An acoustic drill is a multiple repetition of a small fragment of audio which is likely to be of difficulty. For instance, you cut the following segment out of your audio:

... it was kind of like, you know, sort of like...

You then copy and paste it several times over into a new audio file. You may also make a slowed down version of it. The effect of hearing a small snippet like this in close repetition is odd. It is somehow mesmeric, automatically focusing the listeners attention to the quality of the sound substance. This is something we don’t normally do in native listening – the sound substance goes in the ear, but the mind focuses on the meaning and not the sound. But for those of us who are learning listening, we must focus on the sound sometimes. Acoustic drills are particularly useful for snippets of language which are typical of natural speech, such as the vague language in the example above.

An audio concordance is an audio consisting of multiple instances of the same feature from many different source audios.

... for sort of the presentation...

... lots of nice sort of pockets of ...

... people are sort of crowding round it...

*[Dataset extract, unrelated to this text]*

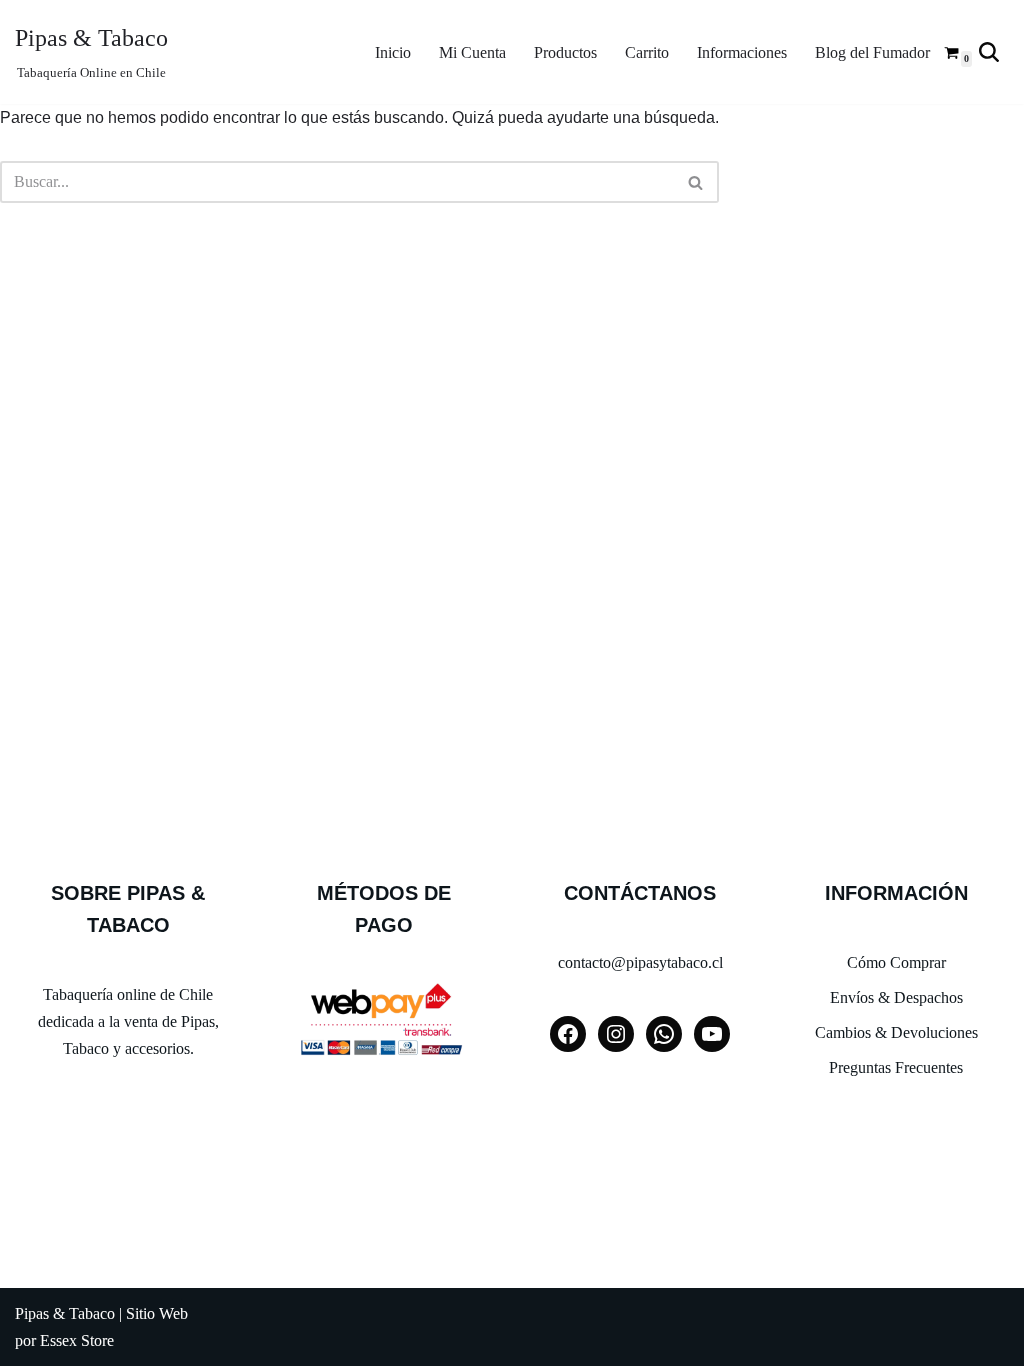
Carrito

... and we tend to sort of queue up...


Here, we see the very common spoken discourse marker sort of, said by many different speakers, with a little bit of the co-text before and after. Discourse markers like this are very often pronounced very weakly, in a throw-away manner. This makes them difficult to hear. The learner realises there’s something there which they’ve missed, leading to anxiety which is unnecessary – the discourse marker is not essential to the meaning of what the speaker is saying. The audio concordance can help to make this piece of unfamiliar noise in the sound substance more familiar so that the learner listener does not get hung up about it. Check out a useful post on micro-listening and audio concordances from Mura Nava here.

Hi Mark Thanks for the post. I have found audipo listening app [] great for looping audio which is analagous to your audio drills; and videogrep [] is good for audio concordances (which I think falls under John Field's category of micro-listenings) There are a number of options now available for speech corpora [] I was wondering if you knew of any researchers in this area such as Phoebe M.S. Lin [ ta mura
Many thanks for these useful links Mura. I'm including your micro-listening post into the post above. Annie and I did it the hard way, manually, and that has benefits too, if what you're doing is pedagogical invention rather than linguistic research. I'll keep on the lookout for more research articles on prosody of formulaic language.

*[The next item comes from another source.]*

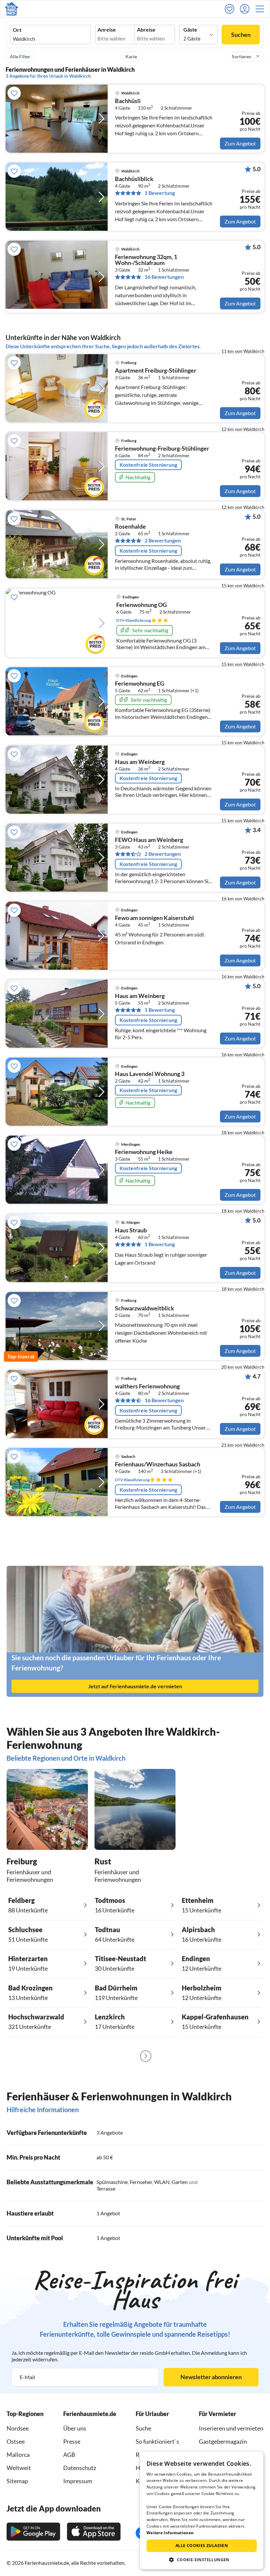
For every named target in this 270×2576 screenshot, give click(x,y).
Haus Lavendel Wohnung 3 (149, 1074)
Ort (17, 30)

Hello Mark.Thank you for sharing your article. I couldn't agree more with the point you make. Sometimes,itis funny to listen to the recordings that accompany some texts. The authors include the key to the tones they mean to illustrate but the audio does not coincide with the scripted dialogues. In that case, the listener/reader has to take the extra trouble of decoding the audio before delivering it to a less learned audience. It is hard. Cheers, Stella
Hi Stella Do you mean the tone doesn't seem to match the audio in intonation manuals? A lot of teachers complain that they can't actually hear the intonation. One problem may be that a fall-rise often has a lot of fall and only the slightest hint of a rise, nothing more than a slight flick in the tail; something you intuit more than hear. I think acoustic drills help with this - the repetition becomes more than the sum of its parts, somehow.